The novels in George R.R. Martin’s Song of Fire and Ice series approach its grand tale from the perspective of different characters. While not necessarily original, it is a highly effective process that is very well-realised by Martin because each player is given a significant portion of the respective book to establish their own voice as well as promote their agenda. It is so engaging, in fact, that it is not uncommon for the reader to fluctuate from frustration at being ripped away from one person’s story to pure engrossment when they are reacquainted with another. However, while it is incredibly hard to fault Game of Thrones on any front – except, possibly, its unnecessarily wanton moments of sexual depravity – the balance between each character’s journey that is so finely poised in the novels is not translated to the screen as consistently. In particular, having made a mental note of her one short scene in “The Night Lands” a week ago, the absence of Daenerys and her dragons in “What is Dead May Never Die” became far more prominent this time round. Instead, it is a Tyrion-heavy episode which, while hugely entertaining in and of itself, just didn’t seem to faithfully sustain the epic, multi-faceted nature that Game of Thrones has established. Yes, I understand there are many, many characters who all need their fair share of screen time, but Daenerys just seems too pivotal to the longevity of the narrative to all-but leave out for two weeks straight.

The nitpicking aside, the increasing scope of the series continues to take shape in fascinating ways as we are introduced to even more characters including the massive warrior Brienne and ‘King’ Renly’s new queen, Margaery Tyrell, a perfect piece of typecasting after Natalie Dormer’s scheming role as Anne Bolyn in The Tudors. Bran continues to suffer through disturbing ‘dreams’ where he becomes a direwolf and the king’s guards return to reign death and destruction on Arya’s group heading for The Wall in their search for Robert Baratheon’s bastards. And Tyrion’s triple-headed approach to uncovering Queen Cersei’s mole in the council is a piece of genius from both the dwarf and the writers and directors.

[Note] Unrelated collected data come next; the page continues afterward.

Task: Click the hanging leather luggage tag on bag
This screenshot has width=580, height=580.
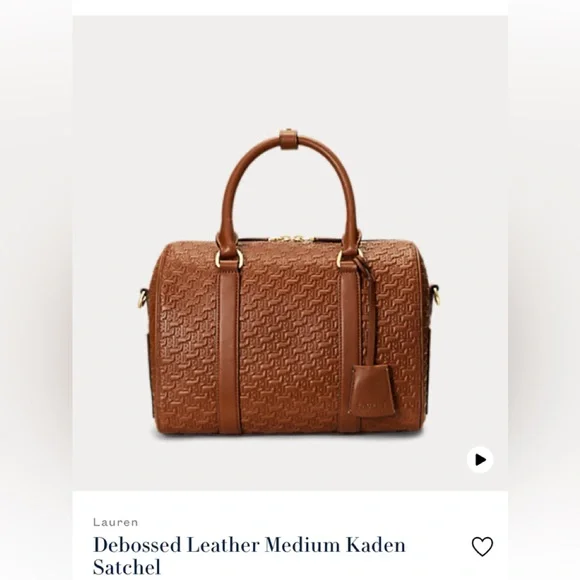Action: 372,391
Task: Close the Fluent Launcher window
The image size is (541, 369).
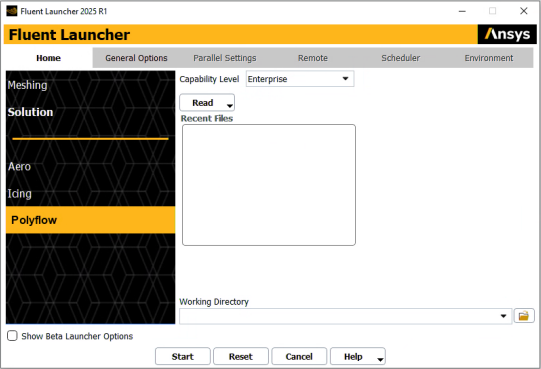Action: point(524,11)
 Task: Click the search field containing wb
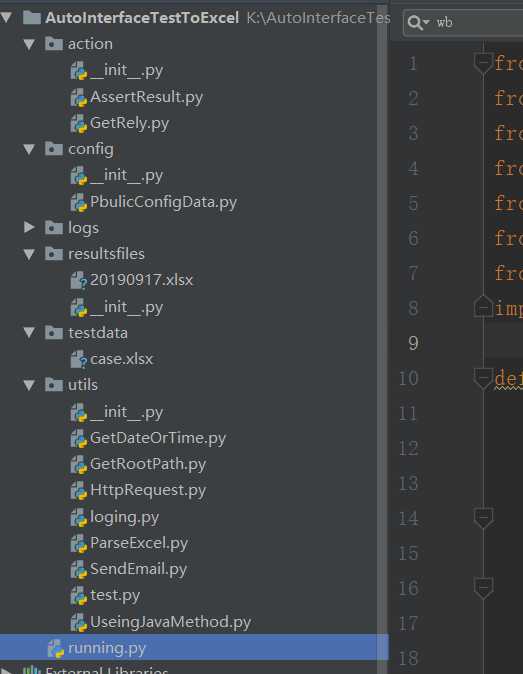[463, 22]
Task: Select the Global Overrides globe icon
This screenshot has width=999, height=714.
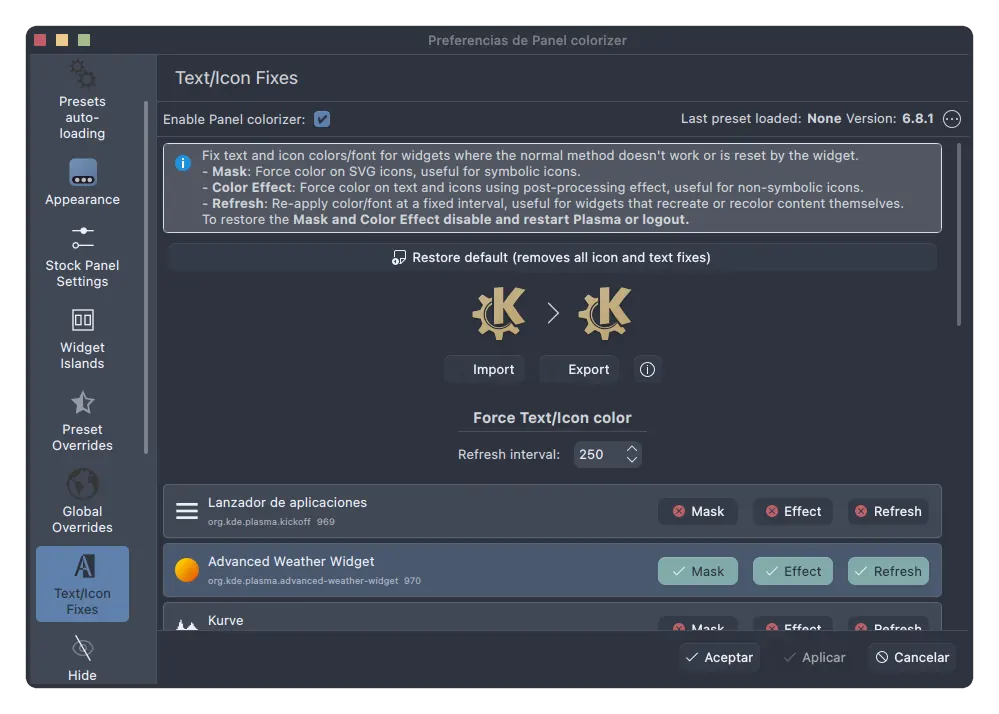Action: [x=83, y=484]
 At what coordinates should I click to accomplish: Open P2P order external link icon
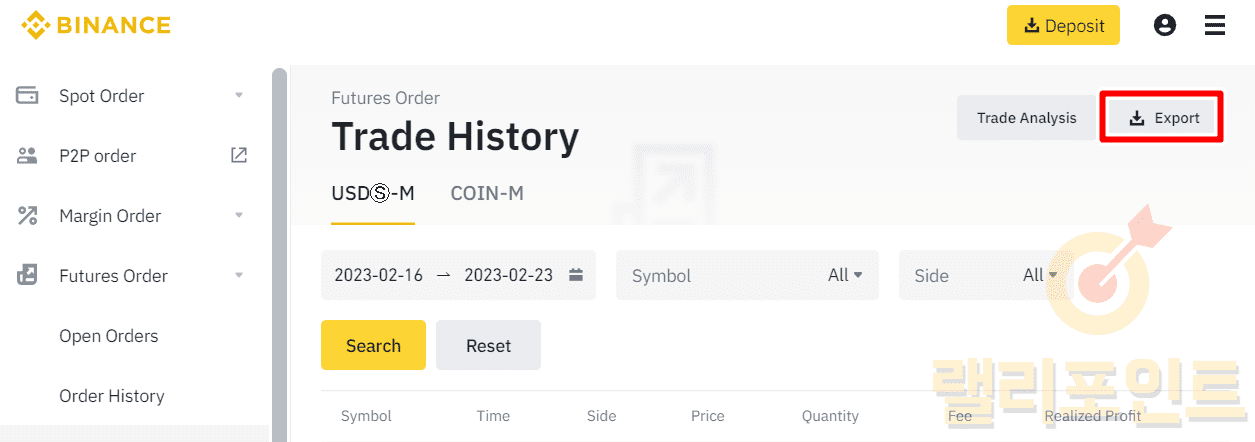[x=239, y=155]
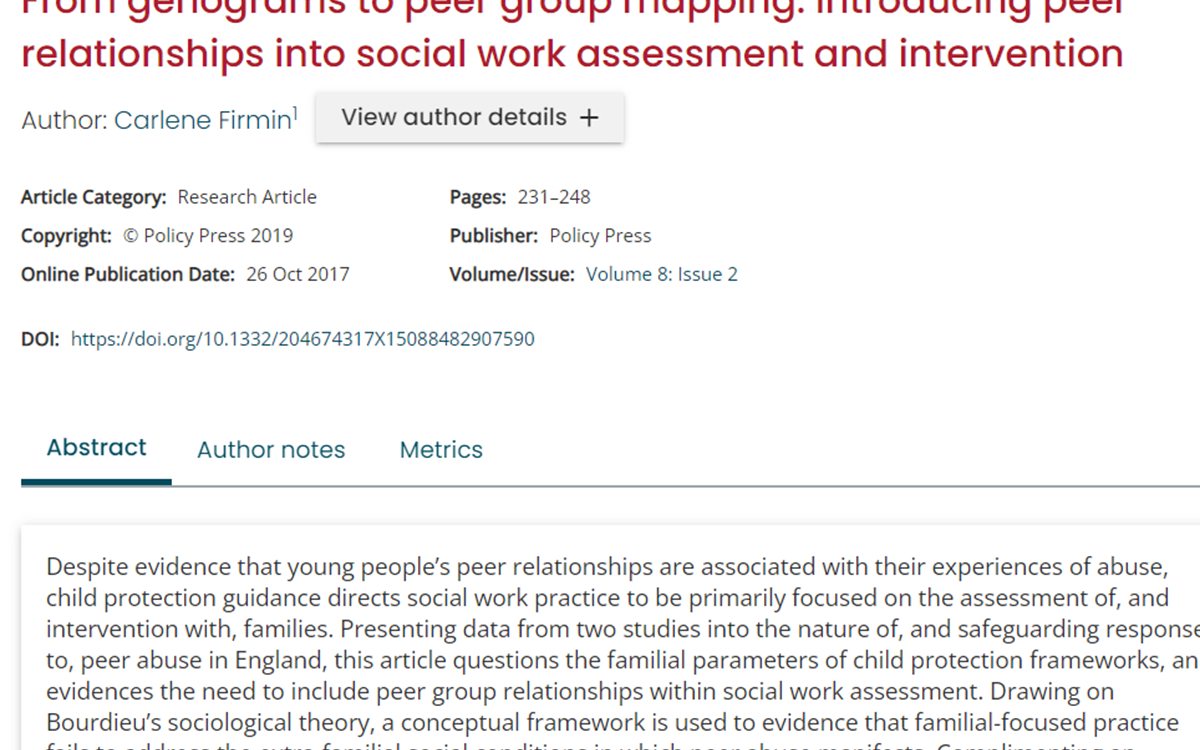
Task: Open author Carlene Firmin's profile link
Action: [202, 121]
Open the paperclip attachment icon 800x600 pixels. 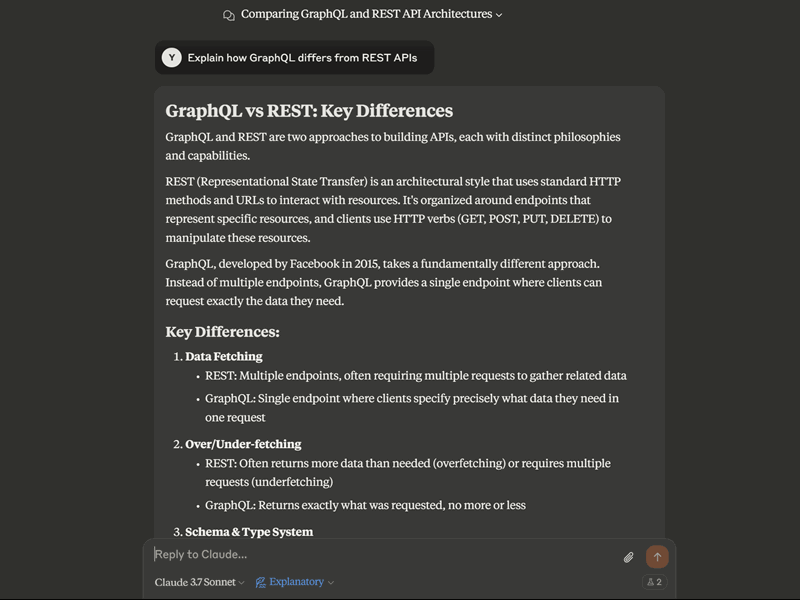(629, 556)
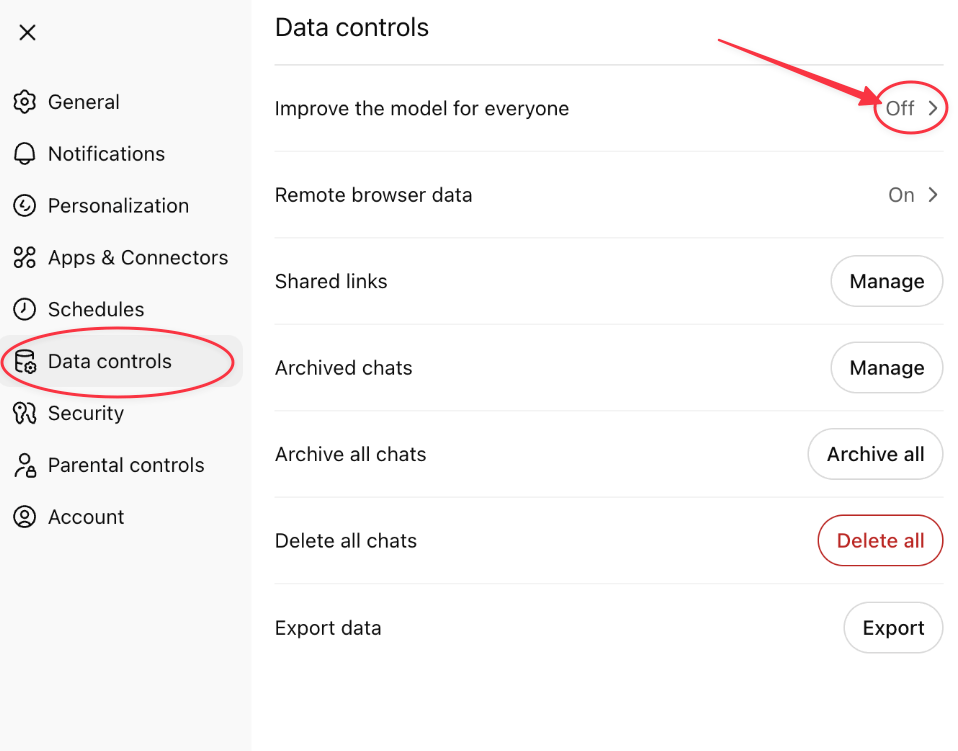
Task: Click the Personalization sidebar icon
Action: point(24,206)

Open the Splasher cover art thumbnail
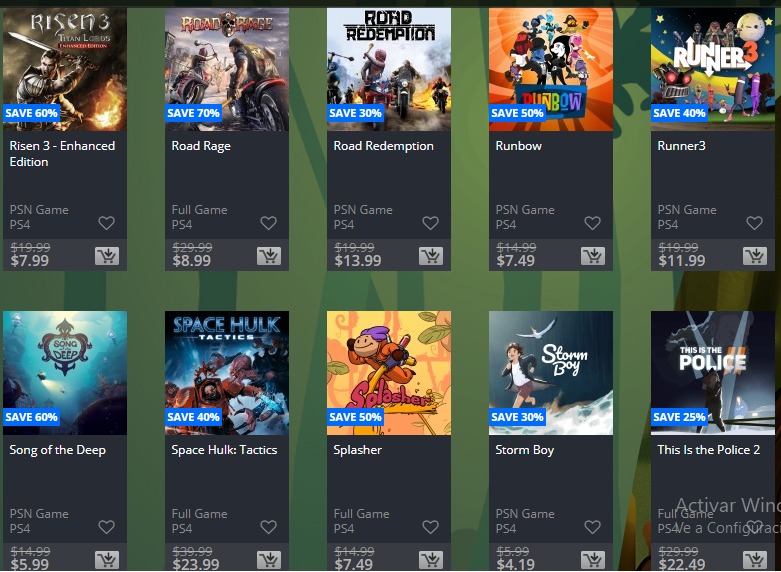tap(389, 373)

However, as per the books, no matter how interesting the lore and the aesthetic of the Iron Islands may be, Theon Greyjoy, who segues from being a prominent bit player in the first book/season to be an actual main figure in the outing two, is on his way to completing the impossible: could the audience possibly learn to hate him more than King Joffrey? He is a really, really unlikable man whose behaviour in this and previous episode is really starting to stink.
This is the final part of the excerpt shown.